Après la trentaine d’intoxications sévères à la bactérie E. coli depuis mi-juin dans l’agglomération de Saint-Quentin (Aisne), qui a notamment causé la mort d’une adolescente, deux enquêtes - sanitaire et judiciaire - ont été lancées. Mais une famille a aussi décidé d’attaquer l’Etat français en justice, pour manquements, après la contamination de ses deux enfants, annonce leur avocat ce jeudi 10 juillet sur BFMTV. Les deux jeunes victimes ont dû être hospitalisées pendant un peu plus d’une semaine.
«Une bactérie comme ça, ça n’arrive jamais par hasard, il y a toujours des causes multifactorielles. L’État ne s’explique pas sur les vérifications qu’il aurait dû faire», pointe leur avocat, maître Emmanuel Ludot. Il dénonce le caractère prévisible de ces intoxications. «Si vous additionnez l’absence de capacités [des personnes travaillant dans les boucheries, ndlr], de vérifications, un département pauvre et le manque de moyens, cela donne 30 contaminations à la bactérie E. coli et un mort.». L’avocat de la famille plaignante pointe en particulier l’insuffisance de la «traçabilité» de la viande et le manque de contrôles au sein des établissements alimentaires : «Il n’y a pas d’inspections inopinées, on ne vérifie pas l’état des systèmes de réfrigération ou les conditions dans lesquelles cette viande est conservée.»
Selon lui, l’Etat doit «rendre des comptes» à ses clients. Des indemnisations ont été demandées, de même que la désignation d’un médecin expert pour examiner les deux enfants.
Reportage
Pour rappel, la forme dangereuse de cette famille de bactéries, qui peut provoquer des complications graves dans 10 % des cas, n’est pas censée se retrouver dans des aliments. «Les ruminants portent ces bactéries dans leur tube digestif : lorsque l’éviscération à l’abattoir ou la traite ne sont pas réalisées dans de bonnes conditions et que des matières fécales se retrouvent sur la carcasse de l’animal ou dans son lait, la bactérie peut s’y retrouver. S’il n’y a pas de pasteurisation ou de cuisson suffisante, elle survit», a expliqué auprès de Libération François-Xavier Weill, directeur du Centre national de référence des E. coli, Shigella et Salmonella de l’Institut Pasteur.
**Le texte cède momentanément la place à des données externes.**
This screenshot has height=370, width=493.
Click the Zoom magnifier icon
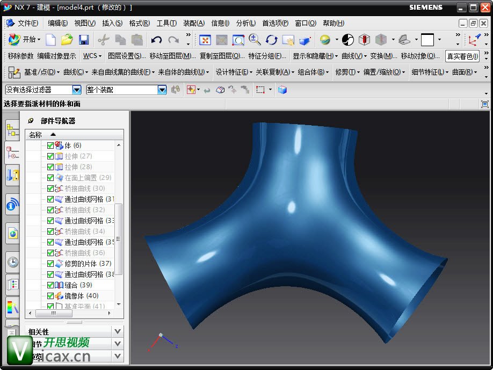tap(255, 40)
Des contaminations «secondaires» peuvent ensuite se produire, avec une transmission par les mains - d’où l’importance de se les laver régulièrement -, ce qui a été constaté pour quelques cas.
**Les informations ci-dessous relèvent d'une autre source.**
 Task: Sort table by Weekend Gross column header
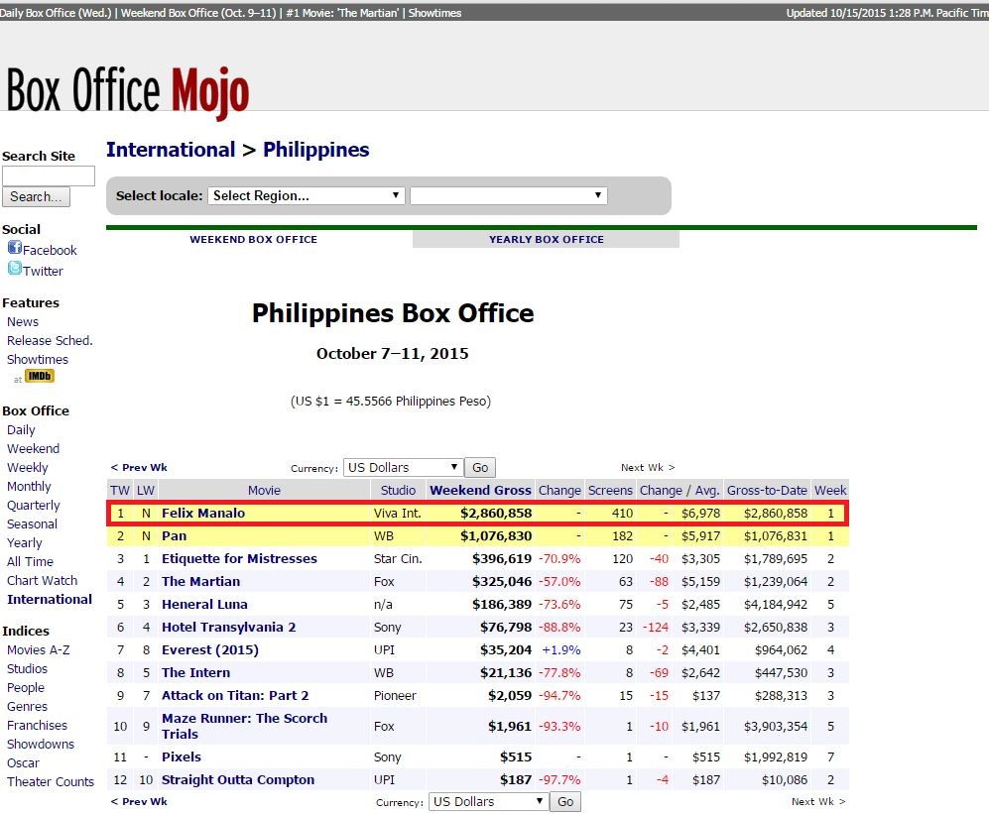tap(480, 490)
Six établissements fermés, un rouvert
L’enquête a déjà permis de confirmer, d’après des premières analyses, que la viande de certaines boucheries à Saint-Quentin est en cause dans les contaminations. Ces résultats «apportent la preuve irréfutable d’une correspondance entre les bactéries retrouvées au sein de plusieurs des boucheries ou de la viande qu’elles ont commercialisée et les bactéries retrouvées sur plusieurs malades», a annoncé la préfecture de l’Aisne le 2 juillet dernier. Six établissements avaient été fermés préventivement très rapidement, un seul a été rouvert après avoir été mise hors de cause.
Du côté des victimes recensées, leur état de santé s’améliorait selon le point du 2 juillet de la préfecture. Les investigations sanitaires se poursuivent pour comprendre toute l’histoire de cette vague, inhabituelle, de contaminations. Le parquet de Paris et notamment son pôle de santé publique a aussi été saisi, pour homicide involontaire, blessures involontaires, mise en danger et tromperie aggravée par la mise en danger de la santé humaine.